Im dritten Quartal erzielte Airbus einen Umsatz von 13,3 Milliarden Euro und damit 27 Prozent mehr als ein Jahr zuvor. Der um Sonderposten bereinigte operative Gewinn (bereinigtes Ebit) legte um 26 Prozent auf 836 Millionen Euro zu. Der Überschuss sprang auch dank eines positiven Steuereffekts sogar um 65 Prozent auf 667 Millionen Euro nach oben. Während Umsatz und Überschuss höher ausfielen als von Analysten erwartet, verfehlte der bereinigte operative Gewinn die durchschnittlichen Prognosen der Branchenexperten.
Unterdessen kommt der starke Dollar dem Unternehmen zupass. Flugzeuge werden weltweit grundsätzlich in der US-Währung gehandelt. Weil der Dollar im Verhältnis zum Euro in diesem Jahr deutlich an Wert gewonnen hat, kommt für den europäischen Airbus-Konzern mehr Geld heraus.
Der freie Barmittelzufluss vor Fusionen und Kundenfinanzierungen werde mit 4,5 Milliarden Euro daher rund eine Milliarde höher ausfallen als bisher gedacht, kündigte die Konzernführung an. Beim Gewinn schlägt der Währungseffekt jedoch kaum zu Buche, denn Airbus hat sich wie viele andere Unternehmen grossenteils mit Finanzgeschäften gegen Währungsschwankungen abgesichert. So peilt die Konzernspitze für 2022 weiterhin einen bereinigten operativen Gewinn von etwa 5,5 Milliarden Euro an.
Unterdessen erholt sich die Luftfahrtbranche weiter von dem Geschäftseinbruch in der Corona-Krise. Der Luftverkehr wachse trotz der hohen Inflation und der gestiegenen Treibstoffpreise stärker als gedacht, sagte Airbus-Chef Guillaume Faury in einer Telefonkonferenz. Auch die Nachfrage der Airlines nach neuen Flugzeugen sei weiter stark.
So sammelte Airbus in den ersten neun Monaten des Jahres Bestellungen über 856 Passagier- und Frachtmaschinen ein, mehr als dreimal so viele wie im Vorjahreszeitraum. Nach Abzug von Stornierungen waren es immerhin 647 Stück. Ende September belief sich der Auftragsbestand auf knapp 7300 Maschinen. Im laufenden Jahr will Airbus weiterhin 700 Verkehrsflugzeuge an seine Kunden übergeben. Doch bis Ende September waren es erst 437 Stück.
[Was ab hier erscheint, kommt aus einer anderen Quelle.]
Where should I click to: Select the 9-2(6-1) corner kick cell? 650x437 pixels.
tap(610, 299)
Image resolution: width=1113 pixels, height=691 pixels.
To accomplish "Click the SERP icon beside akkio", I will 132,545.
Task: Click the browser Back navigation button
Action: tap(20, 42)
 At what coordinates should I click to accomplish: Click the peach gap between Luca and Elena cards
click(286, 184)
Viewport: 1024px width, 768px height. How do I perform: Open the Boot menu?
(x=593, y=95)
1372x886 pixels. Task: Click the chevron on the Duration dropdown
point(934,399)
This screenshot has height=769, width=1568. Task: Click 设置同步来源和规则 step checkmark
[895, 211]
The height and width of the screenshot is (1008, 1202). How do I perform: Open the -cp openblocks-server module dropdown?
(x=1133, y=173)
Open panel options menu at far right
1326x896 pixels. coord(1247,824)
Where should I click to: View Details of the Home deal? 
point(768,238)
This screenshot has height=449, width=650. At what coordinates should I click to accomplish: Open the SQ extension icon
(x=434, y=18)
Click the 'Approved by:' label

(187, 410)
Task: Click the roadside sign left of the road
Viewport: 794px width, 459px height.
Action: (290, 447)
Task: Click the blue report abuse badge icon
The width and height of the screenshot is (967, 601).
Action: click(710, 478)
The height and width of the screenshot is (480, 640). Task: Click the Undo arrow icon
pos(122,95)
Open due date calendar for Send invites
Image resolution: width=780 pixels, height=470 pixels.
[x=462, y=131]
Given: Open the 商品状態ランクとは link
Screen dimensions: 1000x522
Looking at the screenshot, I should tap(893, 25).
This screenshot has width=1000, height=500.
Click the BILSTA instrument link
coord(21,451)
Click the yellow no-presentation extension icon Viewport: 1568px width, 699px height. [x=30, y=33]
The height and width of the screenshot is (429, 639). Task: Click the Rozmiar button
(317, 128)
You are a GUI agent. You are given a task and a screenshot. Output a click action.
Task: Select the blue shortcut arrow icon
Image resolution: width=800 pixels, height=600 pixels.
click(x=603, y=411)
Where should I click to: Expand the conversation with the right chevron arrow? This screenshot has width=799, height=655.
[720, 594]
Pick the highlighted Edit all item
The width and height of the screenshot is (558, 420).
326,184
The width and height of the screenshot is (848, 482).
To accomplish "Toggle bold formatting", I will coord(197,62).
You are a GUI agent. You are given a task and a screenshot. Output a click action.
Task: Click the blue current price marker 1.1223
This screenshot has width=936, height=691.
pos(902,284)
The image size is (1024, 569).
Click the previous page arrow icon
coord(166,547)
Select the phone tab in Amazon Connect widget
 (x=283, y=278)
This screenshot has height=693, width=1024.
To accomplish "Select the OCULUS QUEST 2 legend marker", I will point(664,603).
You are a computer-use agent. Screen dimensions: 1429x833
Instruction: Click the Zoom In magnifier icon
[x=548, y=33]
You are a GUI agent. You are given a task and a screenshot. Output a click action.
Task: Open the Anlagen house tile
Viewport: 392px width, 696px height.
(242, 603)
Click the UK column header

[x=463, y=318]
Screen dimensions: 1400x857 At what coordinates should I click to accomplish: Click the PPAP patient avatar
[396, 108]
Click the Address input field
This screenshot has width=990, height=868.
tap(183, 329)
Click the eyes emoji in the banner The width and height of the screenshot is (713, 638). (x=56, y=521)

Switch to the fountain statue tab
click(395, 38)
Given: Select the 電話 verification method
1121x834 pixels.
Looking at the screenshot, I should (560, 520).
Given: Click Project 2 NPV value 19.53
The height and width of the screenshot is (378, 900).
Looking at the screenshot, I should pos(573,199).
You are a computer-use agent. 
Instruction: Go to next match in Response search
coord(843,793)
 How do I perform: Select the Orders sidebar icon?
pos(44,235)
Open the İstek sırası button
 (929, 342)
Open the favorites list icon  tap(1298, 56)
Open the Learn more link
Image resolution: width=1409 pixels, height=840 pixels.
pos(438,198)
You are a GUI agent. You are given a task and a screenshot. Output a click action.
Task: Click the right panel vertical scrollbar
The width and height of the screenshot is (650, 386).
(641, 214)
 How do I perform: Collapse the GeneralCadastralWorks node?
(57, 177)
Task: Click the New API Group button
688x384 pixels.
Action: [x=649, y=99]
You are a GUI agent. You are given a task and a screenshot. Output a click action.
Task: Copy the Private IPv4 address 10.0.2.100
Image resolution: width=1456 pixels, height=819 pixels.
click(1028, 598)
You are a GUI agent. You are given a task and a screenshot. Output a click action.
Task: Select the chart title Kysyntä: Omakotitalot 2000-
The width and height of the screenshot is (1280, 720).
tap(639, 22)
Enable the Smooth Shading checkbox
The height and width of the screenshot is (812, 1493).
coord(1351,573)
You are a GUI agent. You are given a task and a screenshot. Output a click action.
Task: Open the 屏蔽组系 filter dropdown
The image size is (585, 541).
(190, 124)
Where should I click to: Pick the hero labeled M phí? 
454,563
Schon im Juli hatte Faury das ursprüngliche Ziel von 720 Maschinen kassieren müssen.
Denn die angespannten Lieferketten in der Welt bereiten Airbus wie anderen Konzernen weiterhin Probleme. Weil Teile von Zulieferern zu spät einträfen, gebe es immer wieder Leerlaufzeiten, und die Produktion sei weniger effizient, berichtete Faury. Allerdings hätten die Triebwerkshersteller ihre Lieferpläne in den vergangenen Monaten wieder eingehalten. Im Sommer hatten sich die Flugzeugbauer Airbus und Boeing noch über fehlende Triebwerke beklagt.
Vor allem die Mittelstreckenjets der Airbus-Modellfamilie A320neo sind stark gefragt - besonders die Langversion A321neo. Um den Auftragsberg zu bewältigen, will Airbus die Produktion der gesamten A320neo-Reihe bis Anfang 2024 auf das Rekordniveau von 65 Jets pro Monat hochfahren. Im Jahr 2025 sollen es sogar monatlich 75 Maschinen werden - wenn die Zulieferer mitspielen.
Unterdessen müssen Airbus und seine Kunden bei einem wichtigen Hoffnungsträger eine weitere Verzögerung hinnehmen: So dürfte die neue Langstreckenversion der A321neo mit dem Namen A321XLR nach neuester Einschätzung des Managements erst im zweiten Quartal 2024 in Dienst gehen. Zuletzt hatte das Management von Anfang 2024 gesprochen, nachdem sich das ursprüngliche Ziel - Ende 2023 - als unrealistisch erwiesen hatte.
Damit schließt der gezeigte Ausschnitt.